Die Abhängigkeit beim Rauchen des Heroins ist allerdings genauso so stark wie beim Injizieren. Basel-Stadt startete deshalb eine Informationskampagne – vor allem an Schulen.
Heute sei das Rauchen von Drogen wieder stärker verbreitet, beobachtet der frühere Drogenbeauftragte. Die Situation sei in gewisser Weise sogar noch schlimmer als in den 1990er-Jahren. «Beim Crackrauchen ist es besonders dramatisch», sagt Kessler. «Das High kommt schnell, das Down ebenfalls. Man hat also sofort wieder das Bedürfnis, zu konsumieren.»
Damals Heroin, heute Kokain
Die verfügbaren Drogen und die Art des Konsumierens ändern sich ständig. Im Moment ist die neuartige synthetische Droge Fentanyl vor allem in den USA für viele Drogentote verantwortlich. In der Schweiz wurde sie bisher nur vereinzelt beobachtet.

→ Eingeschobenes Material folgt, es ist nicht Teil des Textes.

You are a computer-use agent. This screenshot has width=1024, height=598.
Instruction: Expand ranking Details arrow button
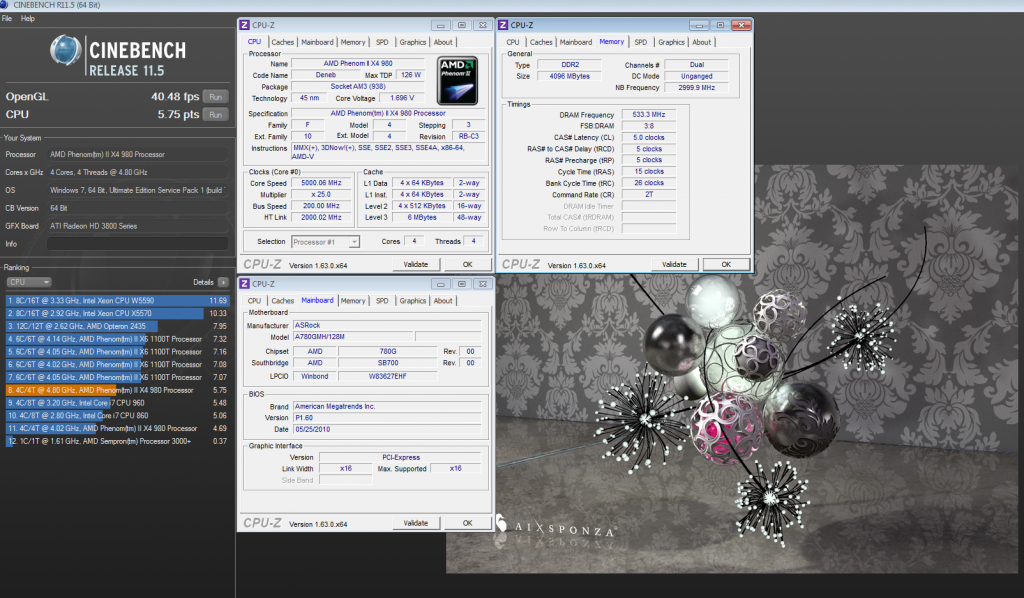[222, 283]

Trotzdem ist man in Basel alarmiert und will die mögliche Ausbreitung im Auge behalten. Gerade weil sich die Drogenszene ständig verändert, richteten die ehemaligen «Fixerstübli» schon vor Jahren Plätze für jene ein, die Drogen nicht injizieren, sondern rauchen. Dies, nachdem sich das Crackrauchen verbreitet hatte.
«Man muss in der Drogenpolitik agil bleiben und die Präventionsstrategien immer wieder anpassen», sagt der frühere Drogenbeauftragte Thomas Kessler auch heute noch.
Aufklärung dürfe nicht ruhen – genauso wie damals, vor 30 Jahren, als die Jugendlichen plötzlich begannen, Heroin nicht zu spritzen, sondern zu rauchen.